- [DIRECTIONS]:
Copy the material starting at the line that has "Add ¥289 致态" and ending after the line that has "This screenshot has width=1060, height=558.", substituting "Export Report" for "Generate Report" and changing nothing else.

>> Start EXTRACTED INFORMATION

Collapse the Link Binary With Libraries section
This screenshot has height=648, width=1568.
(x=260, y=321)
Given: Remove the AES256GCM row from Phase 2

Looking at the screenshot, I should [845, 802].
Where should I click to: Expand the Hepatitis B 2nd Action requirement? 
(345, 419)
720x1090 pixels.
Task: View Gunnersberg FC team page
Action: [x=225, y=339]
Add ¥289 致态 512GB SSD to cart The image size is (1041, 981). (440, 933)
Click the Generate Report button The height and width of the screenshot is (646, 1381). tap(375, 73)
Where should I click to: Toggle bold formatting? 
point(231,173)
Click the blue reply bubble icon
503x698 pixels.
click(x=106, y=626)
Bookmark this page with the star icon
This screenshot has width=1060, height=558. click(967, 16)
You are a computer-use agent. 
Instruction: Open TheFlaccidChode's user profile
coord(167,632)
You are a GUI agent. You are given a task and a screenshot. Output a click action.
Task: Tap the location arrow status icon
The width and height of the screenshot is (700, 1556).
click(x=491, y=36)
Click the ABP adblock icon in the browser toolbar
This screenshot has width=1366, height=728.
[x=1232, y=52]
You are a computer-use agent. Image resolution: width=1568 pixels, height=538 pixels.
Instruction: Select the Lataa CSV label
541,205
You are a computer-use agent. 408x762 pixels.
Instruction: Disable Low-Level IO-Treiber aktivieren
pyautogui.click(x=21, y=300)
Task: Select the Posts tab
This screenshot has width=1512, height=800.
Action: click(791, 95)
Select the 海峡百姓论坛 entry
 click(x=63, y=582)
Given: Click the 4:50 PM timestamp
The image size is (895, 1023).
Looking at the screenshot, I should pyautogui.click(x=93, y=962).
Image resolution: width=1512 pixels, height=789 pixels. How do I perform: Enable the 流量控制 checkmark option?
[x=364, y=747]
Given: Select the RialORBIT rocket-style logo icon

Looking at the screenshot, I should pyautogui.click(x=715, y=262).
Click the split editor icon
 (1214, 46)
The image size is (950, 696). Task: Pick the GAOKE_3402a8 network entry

>> End EXTRACTED INFORMATION

- [RESPONSE TO THIS TASK]:
Add ¥289 致态 512GB SSD to cart The image size is (1041, 981). (440, 933)
Click the Export Report button The height and width of the screenshot is (646, 1381). tap(375, 73)
Where should I click to: Toggle bold formatting? 
point(231,173)
Click the blue reply bubble icon
503x698 pixels.
click(x=106, y=626)
Bookmark this page with the star icon
This screenshot has width=1060, height=558. click(967, 16)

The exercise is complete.